Aim: This study evaluates the effect of dry climate on mineral distribution in soil and its correlation with their plant growth.
Methods: Soil samples from different depths (0.0-100 cm) and ten developing plants above them were collected for one year from three districts (Old-Dir’iyah, Jenadriah and Muzahimiyah) in Riyadh, KSA.
Results: The results revealed that all soil samples had alkaline pH and contain high total carbonates concentrations. Total dissolved salts recorded the highest content in Muzahimiyah area under Zygophyllum migahidii, Moricandia sinaica and Heliotropium bacciferum plants which indicates their high-salinity tolerance. Chemical analysis of soil samples showed great variation in the anions and cations content.
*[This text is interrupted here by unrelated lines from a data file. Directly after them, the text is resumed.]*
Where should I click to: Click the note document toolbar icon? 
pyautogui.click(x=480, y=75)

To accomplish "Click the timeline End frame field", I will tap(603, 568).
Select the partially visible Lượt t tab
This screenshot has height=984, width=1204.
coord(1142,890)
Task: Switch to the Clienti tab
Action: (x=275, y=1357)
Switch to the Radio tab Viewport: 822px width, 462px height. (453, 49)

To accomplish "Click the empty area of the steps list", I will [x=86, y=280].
Among the studied anions in soil samples, sulphate had the highest record while phosphorus was the lowest. Calcium and iron were the highest and the lowest cations found in soil content respectively. Sodium, potassium and magnesium were varied in different regions among different soil depths under the plants. Accumulation of sodium, magnesium, potassium, phosphorus and total carbonates were recorded in the studied plants which assist them to confront drought in both the summer and winter. Results showed that there is variation in ash content among different plants.
Conclusion: Mineral persistence inside plants revealed their defiance to drought.
minerals, nutrients, soil, plants, drought, climate.